Por Carlos Ernesto Alvarado Márquez.
La semana política llegó como un eclipse extraño. Por un lado, el gobierno celebra el aumento al salario mínimo y la futura semana laboral de cuarenta horas, como si hubiéramos despertado en una Dinamarca tropical. Por el otro, se aprueba una Ley de Aguas que los campesinos califican de traición abierta, porque mientras prometen bienestar en los discursos, en la práctica les están cerrando la llave. Reforma allá, desierto acá. Una coreografía digna de nuestro país.
El salario mínimo sube y eso siempre ayuda, sería mezquino negarlo. Pero hacerlo en un país donde la economía camina con muletas, la inseguridad se come las inversiones y el Estado de derecho vive en terapia intensiva, convierte cualquier avance en un gesto simbólico. ¿Reducir la jornada laboral? Maravilloso, pero díganle eso al pequeño empresario que paga extorsión, enfrenta fiscalización arbitraria y aún así trata de sobrevivir. El gobierno habla de modernidad, pero la realidad trabaja horas extras.
Y mientras la narrativa oficial presume un país más justo, el Legislativo decidió que el agua también necesitaba reforma. El resultado no es un modelo de gestión moderno, sino una centralización tan rígida que podría hacer sonrojar al mismísimo Porfiriato. ¿De qué va esta nueva Ley de Aguas que tiene al campo en llamas?
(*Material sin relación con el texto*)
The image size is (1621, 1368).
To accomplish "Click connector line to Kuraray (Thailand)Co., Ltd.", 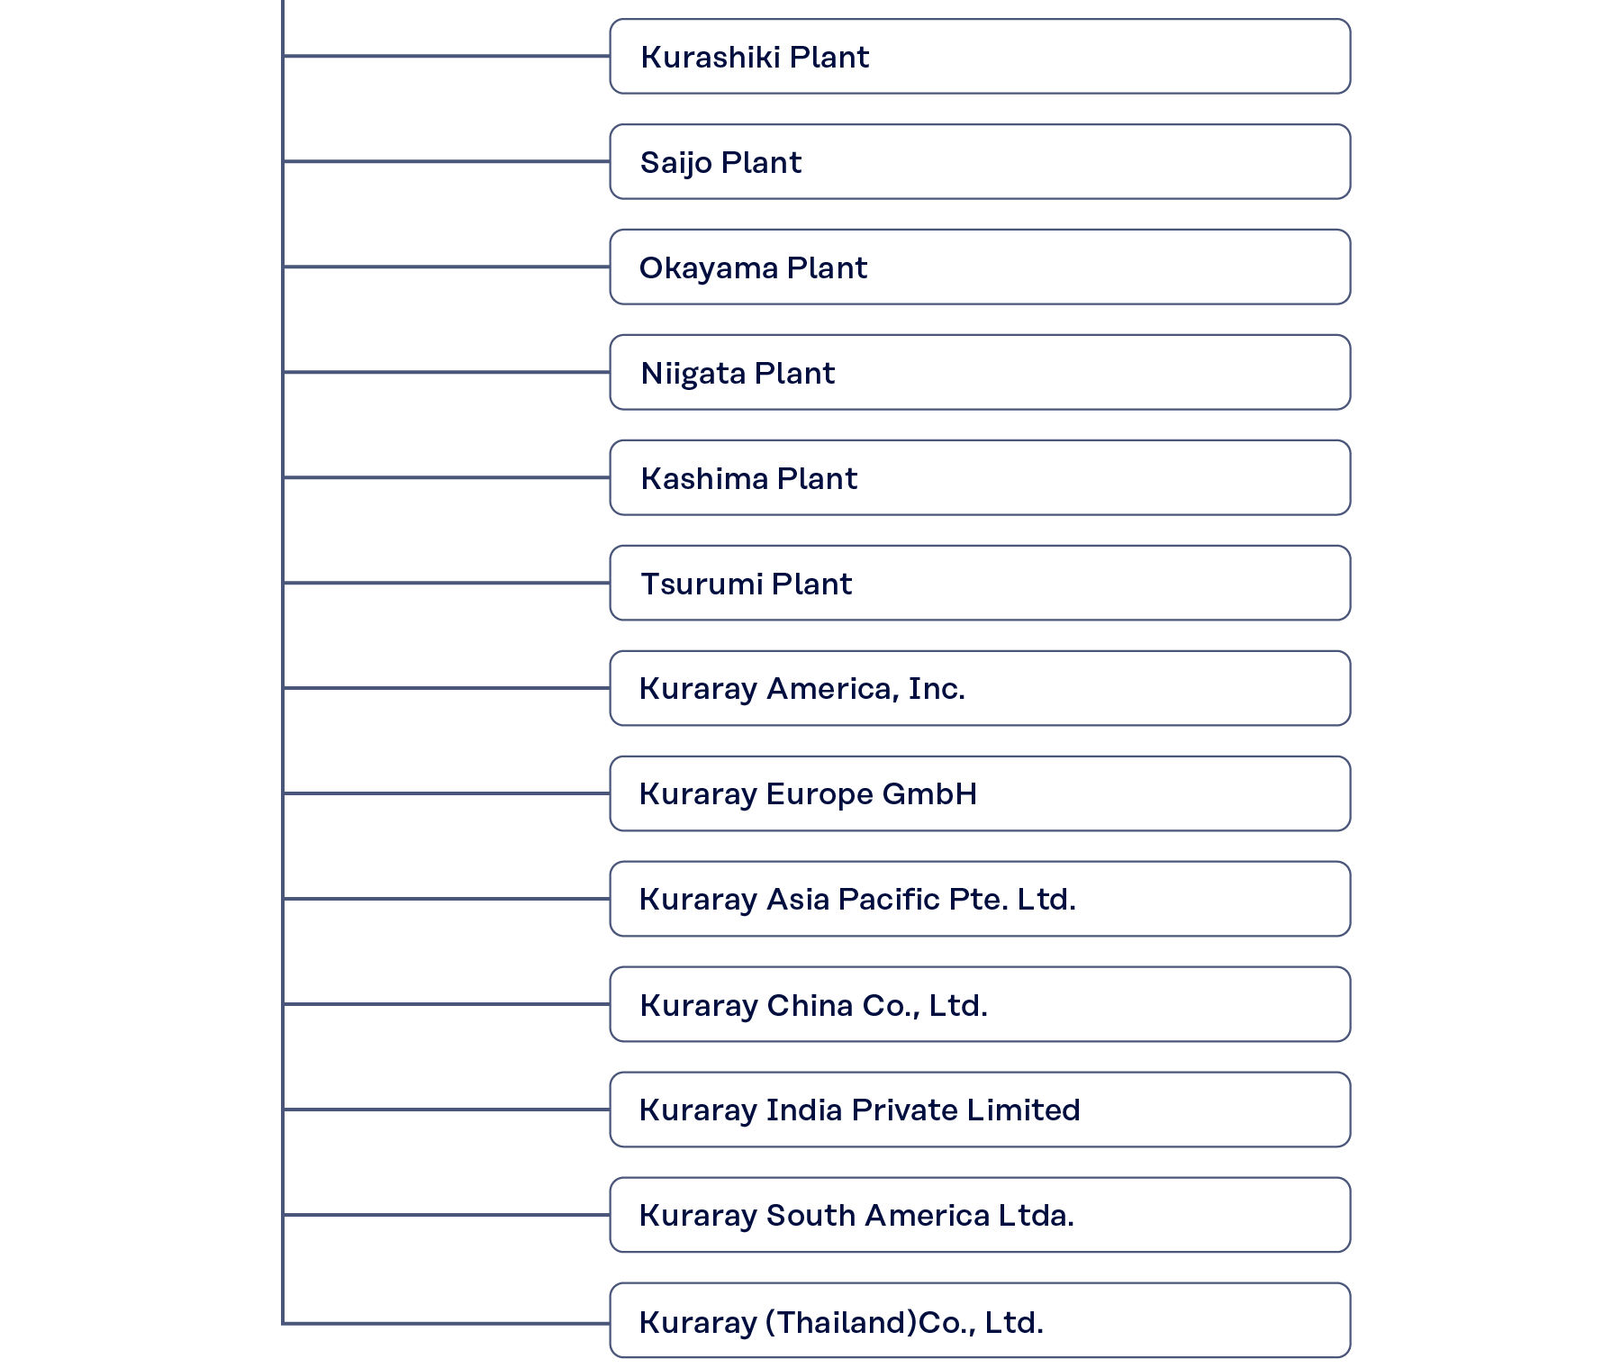I will tap(447, 1323).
Resumen rápido.
Primero, se rompe el vínculo entre tierra y agua. Lo que antes era inseparable ahora se divorcia por decreto. Quien vende, hereda o renta una parcela ya no transmite automáticamente el derecho al agua. El nuevo dueño quedará en espera de una autorización federal para que Conagua decida si le reasigna el volumen. En pocas palabras, la tierra pierde valor y el campesino pierde certeza. Conagua gana un botón más para controlar quién riega y quién no.
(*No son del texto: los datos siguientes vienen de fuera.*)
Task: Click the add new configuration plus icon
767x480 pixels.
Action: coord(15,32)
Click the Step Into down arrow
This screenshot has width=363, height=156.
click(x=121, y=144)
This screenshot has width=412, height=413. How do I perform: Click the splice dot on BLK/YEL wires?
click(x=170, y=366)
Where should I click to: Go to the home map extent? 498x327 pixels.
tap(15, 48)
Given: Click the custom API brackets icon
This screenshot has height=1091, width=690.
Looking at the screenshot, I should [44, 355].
Después llega el famoso Fondo de Reserva de Aguas Nacionales. Un gran cofre federal donde se concentrará el agua del país. Un comité dominado por Conagua, Hacienda y Bienestar decidirá cómo, a quién y para qué se reasigna el líquido. Más centralismo, menos participación local. Los ejidos, comunidades indígenas y usuarios organizados pasan de ser árbitros a espectadores.
La ley también da a Conagua facultades amplísimas para imponer medidas necesarias en casos de emergencia, escasez o sobreexplotación. La frase es tan abierta que cabe todo; desde limitar riegos hasta cancelar concesiones. Un margen de discrecionalidad que haría feliz a cualquier gobierno que disfrute concentrar poder.
Se crean nuevos delitos hídricos y se endurecen castigos. En el papel suena lógico combatir la corrupción. En la realidad del campo, donde muchas prácticas se han dado por necesidad y no por malicia, esta reforma abre la puerta para criminalizar a quienes apenas sobreviven. Y todos sabemos cómo funcionan las leyes ambiguas; caen primero sobre el más vulnerable.
Por último, la gestión regional del agua pierde peso. Los organismos de cuenca, que debían garantizar decisiones locales, quedan eclipsados por un diseño hipercentralizado donde la Federación decide todo, desde el grifo de un rancho hasta el futuro de una cuenca.
La paradoja es casi poética. México celebra que habrá más salario y menos horas de trabajo, mientras aprieta el control sobre el agua, ese recurso sin el cual no existe ni trabajo, ni salario, ni país. Una mano da, la otra exprime. Y la tercera, invisible pero siempre presente, firma decretos desde un escritorio lejano que jamás ha pisado una parcela en sequía.
La Ley de Aguas dice que el liquidito es de todos, pero su control es de unos cuantos. El salario mínimo sube, sí, pero sin agua no hay campo; sin campo no hay comida; sin comida no hay trabajadores. Y sin trabajadores, bueno, siempre queda la propaganda para llenar el vacío.